Transforming a string_view in-place
Asked Answered
A

2

5

std::transform, as of C++20, is declared constexpr. I have a bunch of string utility functions that take std::string arguments, but a lot of the usage ends up just passing in small, short, character literal sequences at compile-time. I thought I would leverage this fact and declare versions that are constexpr and take std::string_views instead of creating temporary std::string variables just to throw them away...

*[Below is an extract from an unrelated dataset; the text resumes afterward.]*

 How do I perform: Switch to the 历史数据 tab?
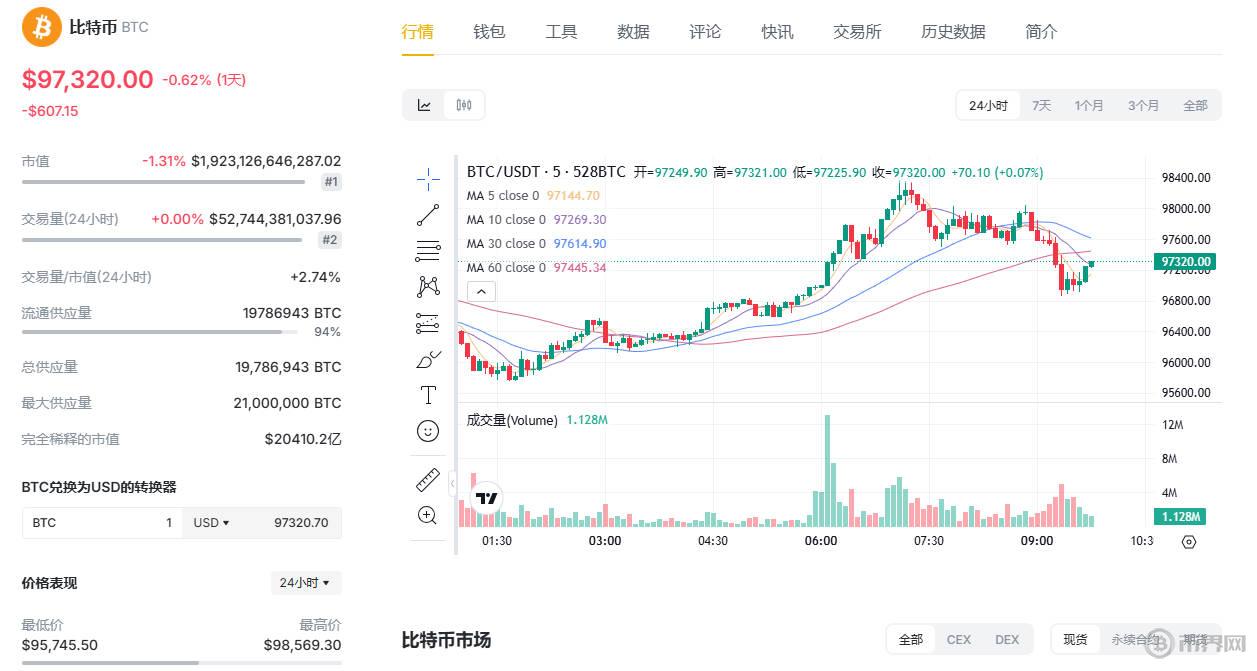(952, 31)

ORIGINAL STD::STRING VERSION:

[[nodiscard]] std::string ToUpperCase(std::string string) noexcept {
    std::transform(string.begin(), string.end(), string.begin(), [](unsigned char c) -> unsigned char { return std::toupper(c, std::locale("")); });
    return string;
}

NEW STD::STRING_VIEW VERSION:

[[nodiscard]] constexpr std::string_view ToUpperCase(std::string_view stringview) noexcept {
    std::transform(stringview.begin(), stringview.end(), stringview.begin(), [](unsigned char c) -> unsigned char { return std::toupper(c, std::locale("")); });
    return stringview;
}

But MSVC complains:

error C3892: '_UDest': you cannot assign to a variable that is const

Is there a way to call std::transform with a std::string_view and put it back into the std::string_view or am I going to have to create a local string and return that, thereby defeating the purpose of using std::string_view in the first place?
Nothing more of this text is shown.